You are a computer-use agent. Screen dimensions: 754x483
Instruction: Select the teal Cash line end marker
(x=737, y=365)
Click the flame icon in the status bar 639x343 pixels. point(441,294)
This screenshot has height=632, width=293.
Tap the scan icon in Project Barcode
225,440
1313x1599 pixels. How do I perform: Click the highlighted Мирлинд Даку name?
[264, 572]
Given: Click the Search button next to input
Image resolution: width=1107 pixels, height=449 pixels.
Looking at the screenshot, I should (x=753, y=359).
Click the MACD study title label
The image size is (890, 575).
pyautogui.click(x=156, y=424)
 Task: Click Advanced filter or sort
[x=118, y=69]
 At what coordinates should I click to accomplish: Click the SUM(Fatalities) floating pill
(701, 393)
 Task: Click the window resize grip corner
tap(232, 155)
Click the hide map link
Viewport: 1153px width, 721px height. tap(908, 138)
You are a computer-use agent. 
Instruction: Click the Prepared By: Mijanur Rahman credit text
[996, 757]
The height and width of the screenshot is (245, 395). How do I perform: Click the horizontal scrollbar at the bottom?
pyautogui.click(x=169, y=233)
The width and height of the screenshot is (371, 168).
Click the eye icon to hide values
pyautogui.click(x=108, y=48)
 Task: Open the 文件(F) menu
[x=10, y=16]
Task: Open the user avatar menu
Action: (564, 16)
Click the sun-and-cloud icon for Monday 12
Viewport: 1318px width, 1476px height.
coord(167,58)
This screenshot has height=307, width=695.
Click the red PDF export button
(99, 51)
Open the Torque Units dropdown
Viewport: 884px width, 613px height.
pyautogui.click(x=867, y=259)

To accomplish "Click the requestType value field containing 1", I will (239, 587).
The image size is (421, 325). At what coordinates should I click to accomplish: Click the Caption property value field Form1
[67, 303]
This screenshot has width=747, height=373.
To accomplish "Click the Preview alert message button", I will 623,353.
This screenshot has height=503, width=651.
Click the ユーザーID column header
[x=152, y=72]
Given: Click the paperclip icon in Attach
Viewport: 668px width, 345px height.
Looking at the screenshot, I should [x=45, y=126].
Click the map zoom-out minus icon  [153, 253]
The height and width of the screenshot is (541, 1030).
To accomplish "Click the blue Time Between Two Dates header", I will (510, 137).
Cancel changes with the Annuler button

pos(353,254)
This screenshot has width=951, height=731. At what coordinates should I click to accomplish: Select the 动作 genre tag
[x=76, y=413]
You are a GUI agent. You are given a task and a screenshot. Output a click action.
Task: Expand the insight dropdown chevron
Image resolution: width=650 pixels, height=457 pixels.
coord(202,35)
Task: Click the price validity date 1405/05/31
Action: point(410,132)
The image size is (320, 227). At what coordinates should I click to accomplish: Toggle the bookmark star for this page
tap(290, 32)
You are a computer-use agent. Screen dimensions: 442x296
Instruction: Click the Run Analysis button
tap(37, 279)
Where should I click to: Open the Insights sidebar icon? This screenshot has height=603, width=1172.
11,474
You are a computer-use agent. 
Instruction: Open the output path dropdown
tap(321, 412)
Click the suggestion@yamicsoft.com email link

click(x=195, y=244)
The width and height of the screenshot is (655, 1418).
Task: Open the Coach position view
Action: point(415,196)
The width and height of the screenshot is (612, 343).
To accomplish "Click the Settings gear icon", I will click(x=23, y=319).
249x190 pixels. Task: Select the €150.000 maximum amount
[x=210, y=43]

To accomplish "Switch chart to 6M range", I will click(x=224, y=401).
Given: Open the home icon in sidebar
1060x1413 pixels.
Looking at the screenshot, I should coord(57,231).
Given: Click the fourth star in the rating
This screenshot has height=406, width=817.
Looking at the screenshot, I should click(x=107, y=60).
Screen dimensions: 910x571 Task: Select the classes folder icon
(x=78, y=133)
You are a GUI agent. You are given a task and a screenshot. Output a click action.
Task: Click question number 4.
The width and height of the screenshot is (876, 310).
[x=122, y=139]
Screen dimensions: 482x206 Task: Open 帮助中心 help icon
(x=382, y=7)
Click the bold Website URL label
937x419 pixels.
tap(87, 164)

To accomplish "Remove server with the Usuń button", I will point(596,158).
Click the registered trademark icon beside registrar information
***
▶ **Description of the task**
For each record above, give it again without a single change.

▶ **Solution**
You are a computer-use agent. Screen dimensions: 754x483
Instruction: Select the teal Cash line end marker
(x=737, y=365)
Click the flame icon in the status bar 639x343 pixels. point(441,294)
This screenshot has height=632, width=293.
Tap the scan icon in Project Barcode
225,440
1313x1599 pixels. How do I perform: Click the highlighted Мирлинд Даку name?
[264, 572]
Given: Click the Search button next to input
Image resolution: width=1107 pixels, height=449 pixels.
Looking at the screenshot, I should (x=753, y=359).
Click the MACD study title label
The image size is (890, 575).
pyautogui.click(x=156, y=424)
 Task: Click Advanced filter or sort
[x=118, y=69]
 At what coordinates should I click to accomplish: Click the SUM(Fatalities) floating pill
(701, 393)
 Task: Click the window resize grip corner
tap(232, 155)
Click the hide map link
Viewport: 1153px width, 721px height. tap(908, 138)
You are a computer-use agent. 
Instruction: Click the Prepared By: Mijanur Rahman credit text
[996, 757]
The height and width of the screenshot is (245, 395). How do I perform: Click the horizontal scrollbar at the bottom?
pyautogui.click(x=169, y=233)
The width and height of the screenshot is (371, 168).
Click the eye icon to hide values
pyautogui.click(x=108, y=48)
 Task: Open the 文件(F) menu
[x=10, y=16]
Task: Open the user avatar menu
Action: (564, 16)
Click the sun-and-cloud icon for Monday 12
Viewport: 1318px width, 1476px height.
coord(167,58)
This screenshot has height=307, width=695.
Click the red PDF export button
(99, 51)
Open the Torque Units dropdown
Viewport: 884px width, 613px height.
pyautogui.click(x=867, y=259)

To accomplish "Click the requestType value field containing 1", I will (239, 587).
The image size is (421, 325). At what coordinates should I click to accomplish: Click the Caption property value field Form1
[67, 303]
This screenshot has width=747, height=373.
To accomplish "Click the Preview alert message button", I will 623,353.
This screenshot has height=503, width=651.
Click the ユーザーID column header
[x=152, y=72]
Given: Click the paperclip icon in Attach
Viewport: 668px width, 345px height.
Looking at the screenshot, I should [x=45, y=126].
Click the map zoom-out minus icon  [153, 253]
The height and width of the screenshot is (541, 1030).
To accomplish "Click the blue Time Between Two Dates header", I will (510, 137).
Cancel changes with the Annuler button

pos(353,254)
This screenshot has width=951, height=731. At what coordinates should I click to accomplish: Select the 动作 genre tag
[x=76, y=413]
You are a GUI agent. You are given a task and a screenshot. Output a click action.
Task: Expand the insight dropdown chevron
Image resolution: width=650 pixels, height=457 pixels.
coord(202,35)
Task: Click the price validity date 1405/05/31
Action: point(410,132)
The image size is (320, 227). At what coordinates should I click to accomplish: Toggle the bookmark star for this page
tap(290, 32)
You are a computer-use agent. Screen dimensions: 442x296
Instruction: Click the Run Analysis button
tap(37, 279)
Where should I click to: Open the Insights sidebar icon? This screenshot has height=603, width=1172.
11,474
You are a computer-use agent. 
Instruction: Open the output path dropdown
tap(321, 412)
Click the suggestion@yamicsoft.com email link

click(x=195, y=244)
The width and height of the screenshot is (655, 1418).
Task: Open the Coach position view
Action: point(415,196)
The width and height of the screenshot is (612, 343).
To accomplish "Click the Settings gear icon", I will click(x=23, y=319).
249x190 pixels. Task: Select the €150.000 maximum amount
[x=210, y=43]

To accomplish "Switch chart to 6M range", I will click(x=224, y=401).
Given: Open the home icon in sidebar
1060x1413 pixels.
Looking at the screenshot, I should coord(57,231).
Given: Click the fourth star in the rating
This screenshot has height=406, width=817.
Looking at the screenshot, I should click(x=107, y=60).
Screen dimensions: 910x571 Task: Select the classes folder icon
(x=78, y=133)
You are a GUI agent. You are given a task and a screenshot. Output a click action.
Task: Click question number 4.
The width and height of the screenshot is (876, 310).
[x=122, y=139]
Screen dimensions: 482x206 Task: Open 帮助中心 help icon
(x=382, y=7)
Click the bold Website URL label
937x419 pixels.
tap(87, 164)

To accomplish "Remove server with the Usuń button", I will point(596,158).
Click the registered trademark icon beside registrar information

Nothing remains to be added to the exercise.